▶ _Task directions_
Every line that contains the word "screenshot" is to be copied from the listing.

▶ _Available data_
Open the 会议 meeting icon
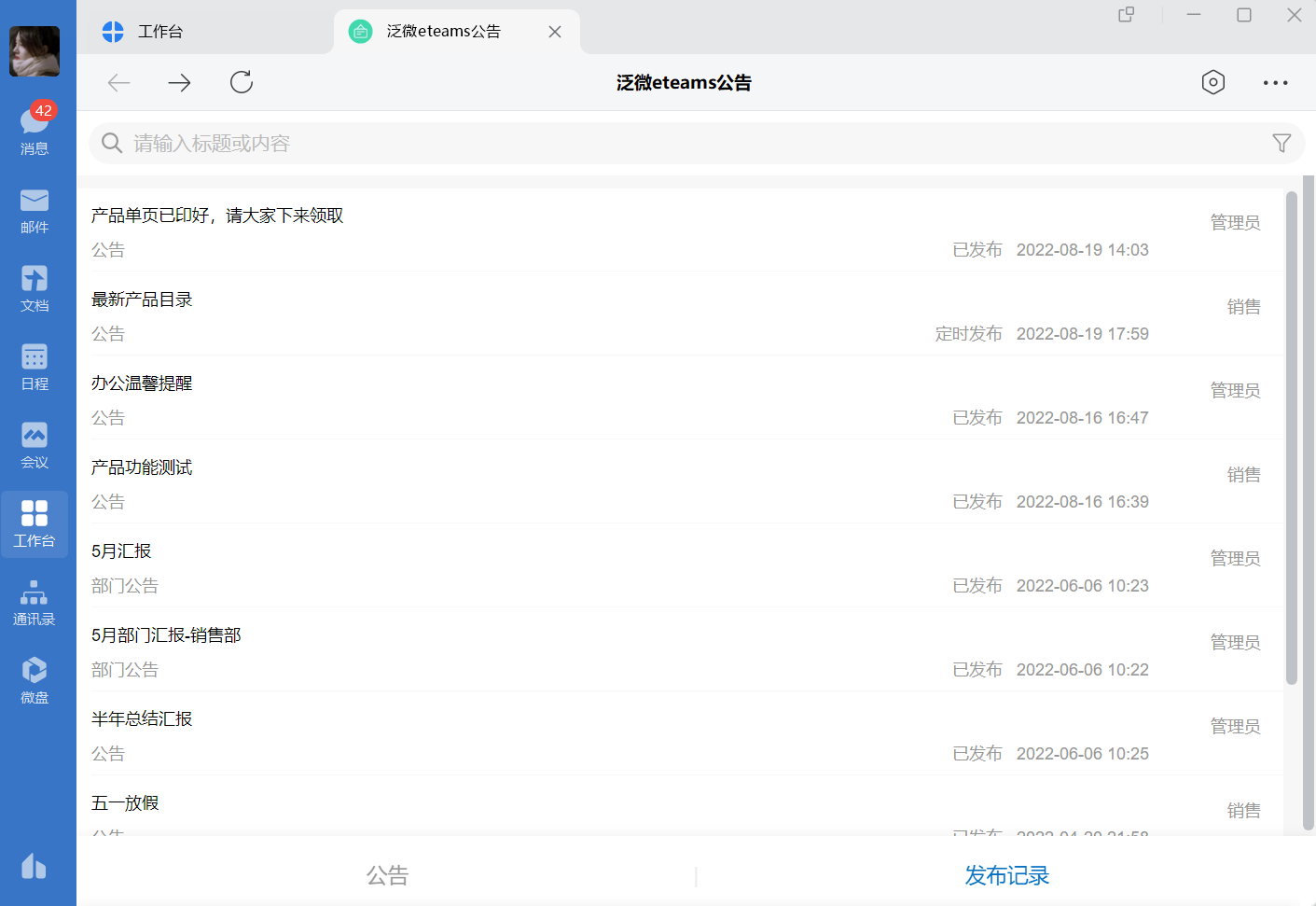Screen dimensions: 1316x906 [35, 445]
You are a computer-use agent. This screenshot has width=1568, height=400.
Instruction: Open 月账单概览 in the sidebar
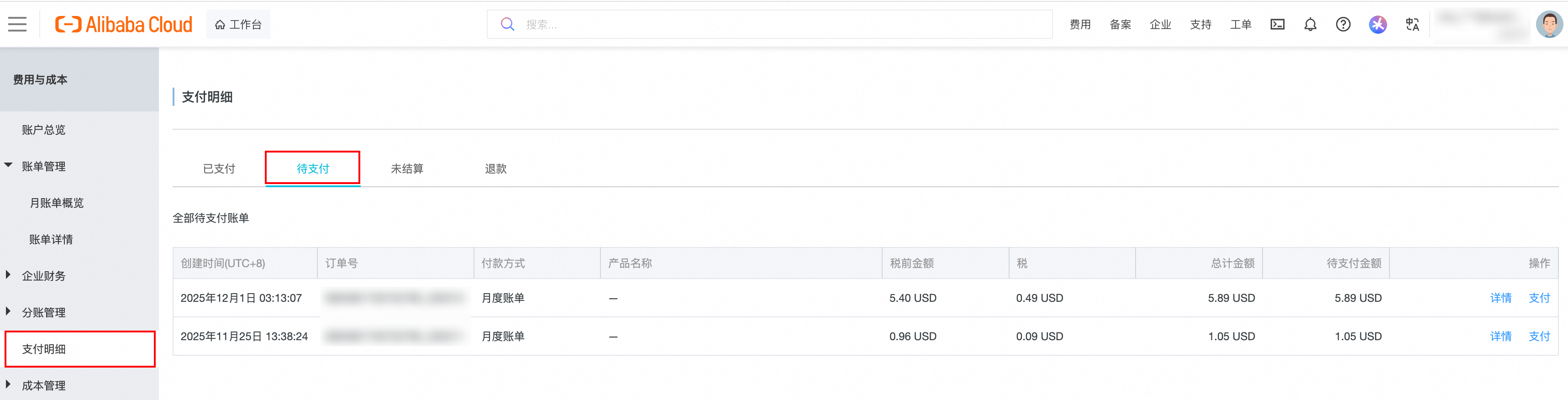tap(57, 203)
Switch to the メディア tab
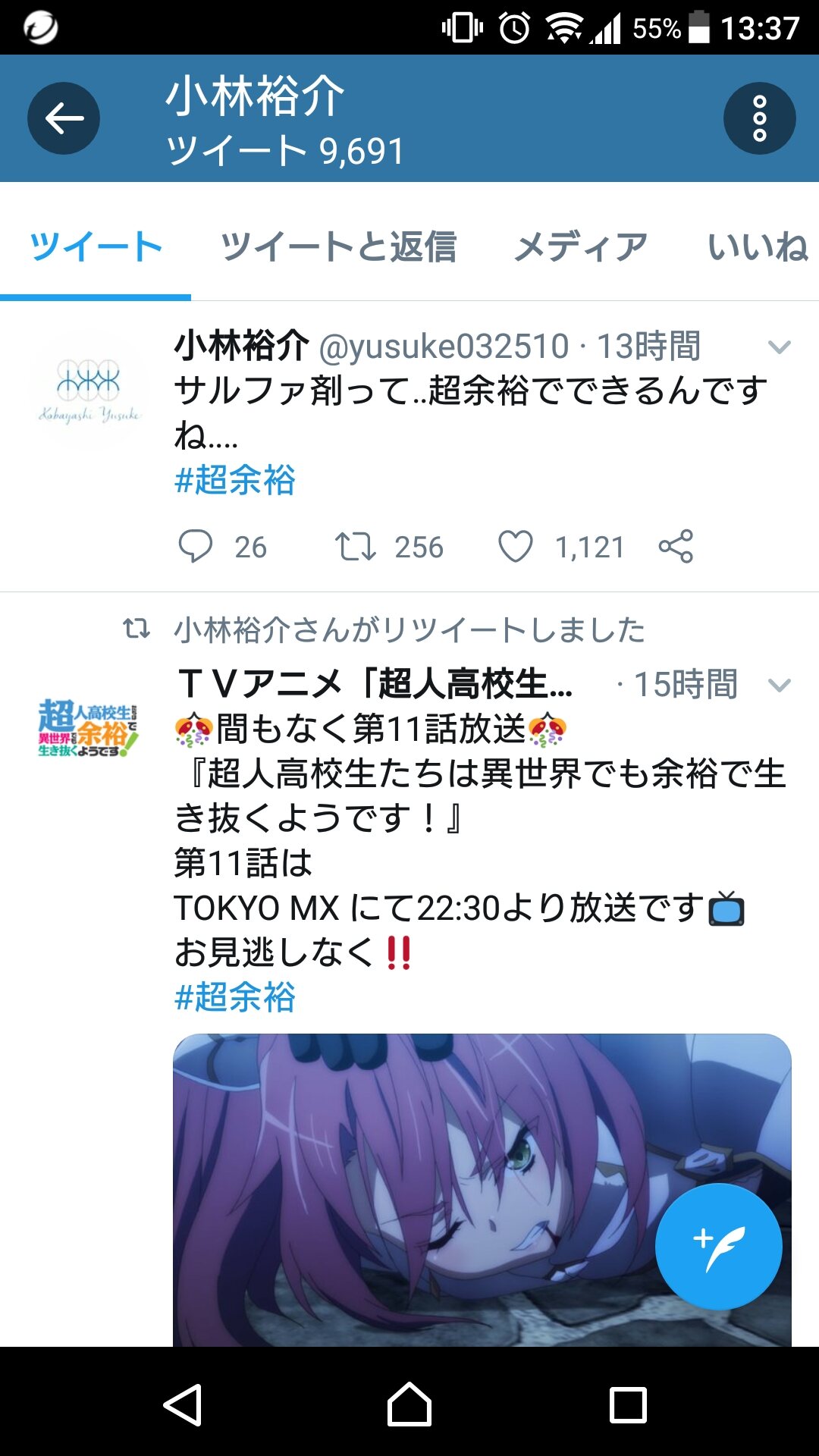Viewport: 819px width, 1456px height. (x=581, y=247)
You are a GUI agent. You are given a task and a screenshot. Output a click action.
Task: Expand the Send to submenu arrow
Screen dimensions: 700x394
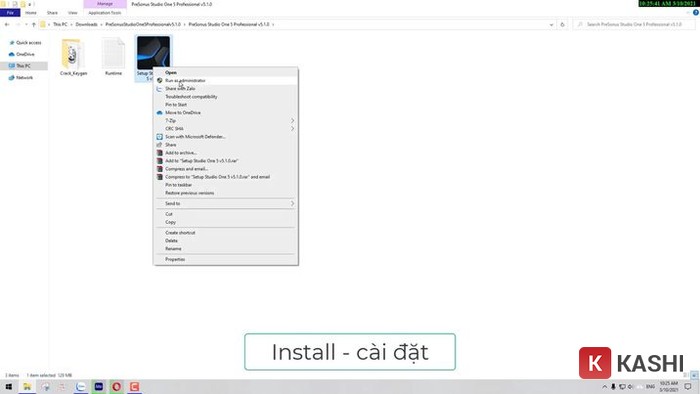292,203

▶ _Output of the task_
You are a computer-use agent. This screenshot has width=1568, height=400.
You are a GUI agent. You are given a task and a screenshot. Output a click action.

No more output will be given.